Cet homme n’eut qu’un tort : être islandais. Sans l’isolement de son île, et la barrière de la langue, il aurait été considéré, à juste titre, comme le plus grand écrivain des temps médiévaux. Auteur de l’Edda et de sagas, historien, poète, Goði, Snorri Sturluson est sans doute l’homme islandais le plus influent de son temps. Trop influent peut-être, puisqu’il mourut assassiné.
Une vie de Saga
Snorri Sturluson, né en 1178 à Hvammur (ouest), appartient à l’une des familles les plus puissantes du pays, les Sturlungar. Il descend en ligne directe du prestigieux Snorri Le Goði, héros de la Saga du même nom, et homme très respecté en Islande.
Comme beaucoup d’islandais à l’époque, Snorri ne va pas être élevé par ses parents, mais par Jón Loftsson, un grand érudit.
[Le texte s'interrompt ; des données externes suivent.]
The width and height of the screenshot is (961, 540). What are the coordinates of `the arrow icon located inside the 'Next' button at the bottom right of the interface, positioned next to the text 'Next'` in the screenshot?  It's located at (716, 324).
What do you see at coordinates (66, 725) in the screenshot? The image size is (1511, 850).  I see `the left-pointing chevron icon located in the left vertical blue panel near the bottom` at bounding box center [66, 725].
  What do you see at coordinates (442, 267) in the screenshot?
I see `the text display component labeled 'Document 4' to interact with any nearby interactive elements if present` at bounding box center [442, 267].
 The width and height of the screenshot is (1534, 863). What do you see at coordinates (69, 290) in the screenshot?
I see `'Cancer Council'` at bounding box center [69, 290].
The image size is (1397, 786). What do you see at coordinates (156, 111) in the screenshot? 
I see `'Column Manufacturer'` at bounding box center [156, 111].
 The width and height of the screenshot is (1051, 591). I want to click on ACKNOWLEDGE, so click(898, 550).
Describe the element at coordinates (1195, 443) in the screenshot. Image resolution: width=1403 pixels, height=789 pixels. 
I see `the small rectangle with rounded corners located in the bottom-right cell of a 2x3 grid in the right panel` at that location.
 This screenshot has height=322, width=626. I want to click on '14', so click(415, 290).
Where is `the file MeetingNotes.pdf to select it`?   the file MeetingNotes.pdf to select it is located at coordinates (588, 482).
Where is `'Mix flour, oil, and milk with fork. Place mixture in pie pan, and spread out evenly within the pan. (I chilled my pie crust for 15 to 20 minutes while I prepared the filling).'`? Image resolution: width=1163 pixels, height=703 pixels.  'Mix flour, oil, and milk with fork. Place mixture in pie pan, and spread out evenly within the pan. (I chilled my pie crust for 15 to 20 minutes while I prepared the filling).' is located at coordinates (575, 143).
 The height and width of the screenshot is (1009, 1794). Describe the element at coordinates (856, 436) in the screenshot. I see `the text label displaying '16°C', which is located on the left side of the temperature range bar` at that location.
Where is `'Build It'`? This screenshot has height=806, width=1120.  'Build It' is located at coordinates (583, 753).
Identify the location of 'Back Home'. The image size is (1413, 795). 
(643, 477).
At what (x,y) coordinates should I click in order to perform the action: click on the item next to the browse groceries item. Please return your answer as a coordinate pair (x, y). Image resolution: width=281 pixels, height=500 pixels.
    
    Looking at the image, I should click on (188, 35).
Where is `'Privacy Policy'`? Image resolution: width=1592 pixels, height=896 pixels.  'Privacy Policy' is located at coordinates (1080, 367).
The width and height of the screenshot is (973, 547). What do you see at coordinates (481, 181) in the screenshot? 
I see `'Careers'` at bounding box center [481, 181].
Le jeune Snorri va donc grandir à Oddi, à l’époque le plus important centre culturel islandais. À 20 ans, une fois son éducation faite, Snorri se marie avec la riche Herdis, puis part s’installer à Borg, demeure de son illustre ancêtre, le scalde Egill.
L’exil norvégien
Snorri Sturluson est un homme brillant, ambitieux, intelligent. Il s’intéresse à la politique autant qu’à la littérature. Il devient Goði, et même Lögsögumaður (diseur de lois, président du parlement) à deux reprises (1214-1218 et 1222-1226).
Mais Snorri va être la victime des querelles intestines qui déchirent l’Islande. Il est invité en Norvège par le Roi Hákon lui-même qui espère son appui pour s’emparer de l’île. Rattrapé par son ambition personnelle, Snorri n’arrive pas à convaincre ses compatriotes. Rapidement, il se retrouve cerné, entre islandais qui lui reprochent sa trahison, et Hákon furieux de son échec.

Reparti en Norvège en 1237, l’écrivain est alors protégé par le Jarl Skúli, qui essaye de s’emparer du pouvoir. Bravant les ordres de Hákon, il décide toutefois de rentrer au pays. Mal lui en a pris. Hákon se débarrasse finalement de Skúli en 1241, puis ordonne l’assassinat de Snorri Sturluson. Dans la nuit du 23 septembre 1241, Snorri Sturluson meurt, tué chez lui par un homme de main de son gendre.
Un écrivain brillant
La personnalité politique contestée de Snorri contraste avec l’homme de lettre qu’il était. À son actif, au moins 3 chefs-d’œuvre : La "Saga d’Egill, fils de Grimr le Chauve", son ancêtre, l’une des plus belles et plus célèbres sagas islandaise ; "L’Edda en Prose" ; et la "Heimskringla", l’histoire des rois de Norvège, et notamment la Saga de St-Olaf.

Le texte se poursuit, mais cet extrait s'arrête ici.